§ DIRECTIONS FOR THIS TASK: Reproduce the listing below verbatim, from its first line up to and including the line containing "click(x=1267, y=6)".

§ DATA FOR THE TASK:

>> Start

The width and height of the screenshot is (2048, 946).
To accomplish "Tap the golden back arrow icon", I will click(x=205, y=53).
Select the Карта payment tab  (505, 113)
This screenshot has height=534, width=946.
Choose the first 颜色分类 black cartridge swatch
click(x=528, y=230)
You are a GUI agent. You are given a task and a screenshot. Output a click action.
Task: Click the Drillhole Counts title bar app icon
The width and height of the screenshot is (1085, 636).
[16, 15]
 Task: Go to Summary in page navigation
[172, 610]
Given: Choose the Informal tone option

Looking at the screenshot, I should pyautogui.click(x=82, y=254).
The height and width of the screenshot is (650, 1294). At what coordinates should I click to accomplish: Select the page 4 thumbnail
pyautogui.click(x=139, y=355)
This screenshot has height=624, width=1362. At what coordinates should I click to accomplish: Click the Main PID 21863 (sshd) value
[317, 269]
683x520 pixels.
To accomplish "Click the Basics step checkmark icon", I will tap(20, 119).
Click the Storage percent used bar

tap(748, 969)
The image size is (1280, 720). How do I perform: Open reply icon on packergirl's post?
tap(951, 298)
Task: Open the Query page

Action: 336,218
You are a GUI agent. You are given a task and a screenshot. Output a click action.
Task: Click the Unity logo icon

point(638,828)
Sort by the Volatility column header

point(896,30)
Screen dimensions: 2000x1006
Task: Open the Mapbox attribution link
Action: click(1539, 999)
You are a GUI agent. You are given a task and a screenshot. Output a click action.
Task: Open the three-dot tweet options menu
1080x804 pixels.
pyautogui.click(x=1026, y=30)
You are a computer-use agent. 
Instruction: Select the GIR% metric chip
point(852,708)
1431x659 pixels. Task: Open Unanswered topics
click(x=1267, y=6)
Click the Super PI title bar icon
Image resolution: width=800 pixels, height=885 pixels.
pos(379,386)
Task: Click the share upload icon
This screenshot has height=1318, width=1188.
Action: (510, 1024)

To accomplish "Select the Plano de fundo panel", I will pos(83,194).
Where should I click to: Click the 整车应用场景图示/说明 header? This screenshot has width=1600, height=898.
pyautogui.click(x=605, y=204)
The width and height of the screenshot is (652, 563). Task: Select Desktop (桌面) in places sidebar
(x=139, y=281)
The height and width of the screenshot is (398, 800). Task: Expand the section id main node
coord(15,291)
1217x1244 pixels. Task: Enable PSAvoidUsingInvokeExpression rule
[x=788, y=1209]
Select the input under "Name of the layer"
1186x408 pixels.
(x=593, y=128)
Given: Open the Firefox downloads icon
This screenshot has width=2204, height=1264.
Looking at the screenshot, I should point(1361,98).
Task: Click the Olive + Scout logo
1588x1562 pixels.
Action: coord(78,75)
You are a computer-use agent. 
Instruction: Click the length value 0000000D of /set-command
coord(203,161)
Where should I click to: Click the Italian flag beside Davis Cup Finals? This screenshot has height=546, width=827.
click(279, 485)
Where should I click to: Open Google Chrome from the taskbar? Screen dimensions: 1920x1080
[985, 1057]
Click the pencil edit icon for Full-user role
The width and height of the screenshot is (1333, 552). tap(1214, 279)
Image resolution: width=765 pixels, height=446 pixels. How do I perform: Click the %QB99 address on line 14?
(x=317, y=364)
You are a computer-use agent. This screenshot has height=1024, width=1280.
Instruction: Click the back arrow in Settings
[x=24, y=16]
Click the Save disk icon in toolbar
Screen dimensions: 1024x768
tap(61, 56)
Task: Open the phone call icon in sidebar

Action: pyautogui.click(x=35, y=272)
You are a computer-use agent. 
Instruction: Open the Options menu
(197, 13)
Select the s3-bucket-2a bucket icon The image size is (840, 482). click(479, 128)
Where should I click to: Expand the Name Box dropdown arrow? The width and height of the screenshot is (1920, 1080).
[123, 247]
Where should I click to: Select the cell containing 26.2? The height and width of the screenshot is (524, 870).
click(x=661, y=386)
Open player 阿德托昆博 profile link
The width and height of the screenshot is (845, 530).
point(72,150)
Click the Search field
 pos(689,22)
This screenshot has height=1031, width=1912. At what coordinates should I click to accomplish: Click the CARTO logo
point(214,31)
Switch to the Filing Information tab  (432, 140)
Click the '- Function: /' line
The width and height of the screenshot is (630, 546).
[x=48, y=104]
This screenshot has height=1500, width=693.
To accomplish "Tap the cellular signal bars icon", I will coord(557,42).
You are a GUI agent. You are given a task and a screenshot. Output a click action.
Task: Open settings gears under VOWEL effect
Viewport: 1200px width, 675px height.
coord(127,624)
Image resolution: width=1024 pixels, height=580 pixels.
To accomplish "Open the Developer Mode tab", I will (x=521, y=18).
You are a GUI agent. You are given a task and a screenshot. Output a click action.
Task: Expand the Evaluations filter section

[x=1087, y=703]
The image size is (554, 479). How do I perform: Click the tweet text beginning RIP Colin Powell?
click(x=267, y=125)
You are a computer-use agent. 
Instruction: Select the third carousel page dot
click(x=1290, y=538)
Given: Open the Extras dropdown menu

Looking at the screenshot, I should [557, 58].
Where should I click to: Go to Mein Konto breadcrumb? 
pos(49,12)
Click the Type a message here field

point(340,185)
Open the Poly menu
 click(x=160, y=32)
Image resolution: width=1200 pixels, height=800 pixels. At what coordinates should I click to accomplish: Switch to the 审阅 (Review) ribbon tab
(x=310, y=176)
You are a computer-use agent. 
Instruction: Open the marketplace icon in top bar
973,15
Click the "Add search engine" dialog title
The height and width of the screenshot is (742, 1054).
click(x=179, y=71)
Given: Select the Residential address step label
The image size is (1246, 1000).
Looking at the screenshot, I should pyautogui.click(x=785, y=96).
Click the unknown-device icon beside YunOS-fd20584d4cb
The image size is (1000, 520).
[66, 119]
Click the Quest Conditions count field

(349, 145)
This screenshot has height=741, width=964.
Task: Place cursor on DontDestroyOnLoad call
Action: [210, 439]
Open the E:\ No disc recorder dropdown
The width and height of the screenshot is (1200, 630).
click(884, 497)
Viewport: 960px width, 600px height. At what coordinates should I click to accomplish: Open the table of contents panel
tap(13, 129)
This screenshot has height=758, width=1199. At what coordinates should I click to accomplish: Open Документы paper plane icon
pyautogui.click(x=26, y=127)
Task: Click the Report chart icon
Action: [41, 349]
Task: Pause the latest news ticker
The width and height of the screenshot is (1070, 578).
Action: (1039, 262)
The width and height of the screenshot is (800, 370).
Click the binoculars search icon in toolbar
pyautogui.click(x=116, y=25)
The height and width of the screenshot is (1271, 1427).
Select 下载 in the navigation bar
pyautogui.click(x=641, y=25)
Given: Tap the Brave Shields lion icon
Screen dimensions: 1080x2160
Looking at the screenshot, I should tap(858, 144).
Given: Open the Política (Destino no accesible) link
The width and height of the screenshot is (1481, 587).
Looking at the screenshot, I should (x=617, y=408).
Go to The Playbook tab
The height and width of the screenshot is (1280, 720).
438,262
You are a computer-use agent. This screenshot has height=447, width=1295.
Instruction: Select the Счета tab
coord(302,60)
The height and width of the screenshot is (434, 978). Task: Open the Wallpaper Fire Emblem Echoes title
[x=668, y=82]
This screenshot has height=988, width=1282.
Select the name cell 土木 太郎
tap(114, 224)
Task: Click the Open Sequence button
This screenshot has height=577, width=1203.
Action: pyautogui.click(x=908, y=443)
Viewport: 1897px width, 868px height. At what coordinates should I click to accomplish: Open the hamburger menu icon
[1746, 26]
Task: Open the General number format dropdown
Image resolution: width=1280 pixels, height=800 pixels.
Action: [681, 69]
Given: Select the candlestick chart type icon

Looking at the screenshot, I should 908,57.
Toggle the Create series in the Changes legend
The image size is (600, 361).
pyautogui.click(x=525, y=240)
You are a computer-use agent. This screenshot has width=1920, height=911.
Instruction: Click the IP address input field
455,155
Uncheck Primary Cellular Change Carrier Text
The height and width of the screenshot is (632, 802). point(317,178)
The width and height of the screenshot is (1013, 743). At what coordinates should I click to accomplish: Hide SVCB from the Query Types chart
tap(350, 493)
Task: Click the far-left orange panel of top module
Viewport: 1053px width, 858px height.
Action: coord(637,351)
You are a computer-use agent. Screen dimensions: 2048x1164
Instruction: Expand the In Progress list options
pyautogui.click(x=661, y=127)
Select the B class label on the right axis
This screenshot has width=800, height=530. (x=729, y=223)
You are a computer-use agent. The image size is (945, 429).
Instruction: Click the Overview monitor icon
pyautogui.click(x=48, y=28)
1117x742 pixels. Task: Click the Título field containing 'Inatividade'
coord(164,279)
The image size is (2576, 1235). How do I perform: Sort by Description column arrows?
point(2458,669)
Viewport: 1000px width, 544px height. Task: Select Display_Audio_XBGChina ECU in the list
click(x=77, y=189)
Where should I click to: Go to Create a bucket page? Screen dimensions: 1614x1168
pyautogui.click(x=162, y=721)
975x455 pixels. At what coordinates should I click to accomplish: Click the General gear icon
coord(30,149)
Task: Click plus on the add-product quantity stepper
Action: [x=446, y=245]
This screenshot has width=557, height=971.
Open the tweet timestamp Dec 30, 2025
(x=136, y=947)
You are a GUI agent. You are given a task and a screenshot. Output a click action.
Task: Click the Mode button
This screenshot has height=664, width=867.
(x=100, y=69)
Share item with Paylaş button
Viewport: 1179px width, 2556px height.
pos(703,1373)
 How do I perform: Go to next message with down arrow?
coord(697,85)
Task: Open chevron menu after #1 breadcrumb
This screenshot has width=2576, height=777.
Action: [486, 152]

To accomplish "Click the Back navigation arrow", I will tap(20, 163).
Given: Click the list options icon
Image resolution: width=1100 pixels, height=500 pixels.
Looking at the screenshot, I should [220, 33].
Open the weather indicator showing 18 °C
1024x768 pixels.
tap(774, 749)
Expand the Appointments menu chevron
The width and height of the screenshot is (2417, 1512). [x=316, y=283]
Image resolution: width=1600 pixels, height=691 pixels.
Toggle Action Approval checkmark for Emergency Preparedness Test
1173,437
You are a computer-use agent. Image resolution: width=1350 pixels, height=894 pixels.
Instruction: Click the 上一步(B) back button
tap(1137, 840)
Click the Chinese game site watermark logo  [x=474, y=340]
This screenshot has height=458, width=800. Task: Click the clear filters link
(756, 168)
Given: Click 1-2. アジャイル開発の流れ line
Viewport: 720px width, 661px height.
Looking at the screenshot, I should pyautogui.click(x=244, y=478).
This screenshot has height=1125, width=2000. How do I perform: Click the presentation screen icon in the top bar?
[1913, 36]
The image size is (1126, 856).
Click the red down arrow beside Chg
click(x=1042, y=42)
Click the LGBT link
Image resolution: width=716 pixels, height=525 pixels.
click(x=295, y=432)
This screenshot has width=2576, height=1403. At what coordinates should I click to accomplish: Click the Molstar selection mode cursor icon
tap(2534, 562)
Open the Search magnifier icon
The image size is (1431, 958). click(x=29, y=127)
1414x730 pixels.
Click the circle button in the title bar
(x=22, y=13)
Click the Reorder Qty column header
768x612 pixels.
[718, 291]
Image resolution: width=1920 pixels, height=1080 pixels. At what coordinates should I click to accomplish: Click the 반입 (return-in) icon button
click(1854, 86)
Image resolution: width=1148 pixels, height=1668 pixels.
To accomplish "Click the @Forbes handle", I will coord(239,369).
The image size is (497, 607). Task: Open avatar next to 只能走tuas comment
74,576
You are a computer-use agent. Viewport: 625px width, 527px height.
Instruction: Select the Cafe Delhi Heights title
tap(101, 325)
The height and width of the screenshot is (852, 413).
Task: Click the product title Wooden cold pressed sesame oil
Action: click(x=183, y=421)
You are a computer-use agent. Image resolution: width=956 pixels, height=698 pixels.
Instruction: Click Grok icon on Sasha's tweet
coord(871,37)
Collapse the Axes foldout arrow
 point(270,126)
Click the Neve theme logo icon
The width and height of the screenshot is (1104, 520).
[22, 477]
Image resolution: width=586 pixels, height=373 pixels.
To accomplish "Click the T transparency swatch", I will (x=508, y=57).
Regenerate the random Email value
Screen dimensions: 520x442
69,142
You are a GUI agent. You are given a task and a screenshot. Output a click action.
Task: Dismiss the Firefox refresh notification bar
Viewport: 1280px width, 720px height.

>> End

§ FULL SOLUTION:
The width and height of the screenshot is (2048, 946).
To accomplish "Tap the golden back arrow icon", I will click(x=205, y=53).
Select the Карта payment tab  (505, 113)
This screenshot has height=534, width=946.
Choose the first 颜色分类 black cartridge swatch
click(x=528, y=230)
You are a GUI agent. You are given a task and a screenshot. Output a click action.
Task: Click the Drillhole Counts title bar app icon
The width and height of the screenshot is (1085, 636).
[16, 15]
 Task: Go to Summary in page navigation
[172, 610]
Given: Choose the Informal tone option

Looking at the screenshot, I should pyautogui.click(x=82, y=254).
The height and width of the screenshot is (650, 1294). At what coordinates should I click to accomplish: Select the page 4 thumbnail
pyautogui.click(x=139, y=355)
This screenshot has height=624, width=1362. At what coordinates should I click to accomplish: Click the Main PID 21863 (sshd) value
[317, 269]
683x520 pixels.
To accomplish "Click the Basics step checkmark icon", I will tap(20, 119).
Click the Storage percent used bar

tap(748, 969)
The image size is (1280, 720). How do I perform: Open reply icon on packergirl's post?
tap(951, 298)
Task: Open the Query page

Action: 336,218
You are a GUI agent. You are given a task and a screenshot. Output a click action.
Task: Click the Unity logo icon

point(638,828)
Sort by the Volatility column header

point(896,30)
Screen dimensions: 2000x1006
Task: Open the Mapbox attribution link
Action: click(1539, 999)
You are a GUI agent. You are given a task and a screenshot. Output a click action.
Task: Open the three-dot tweet options menu
1080x804 pixels.
pyautogui.click(x=1026, y=30)
You are a computer-use agent. 
Instruction: Select the GIR% metric chip
point(852,708)
1431x659 pixels. Task: Open Unanswered topics
click(x=1267, y=6)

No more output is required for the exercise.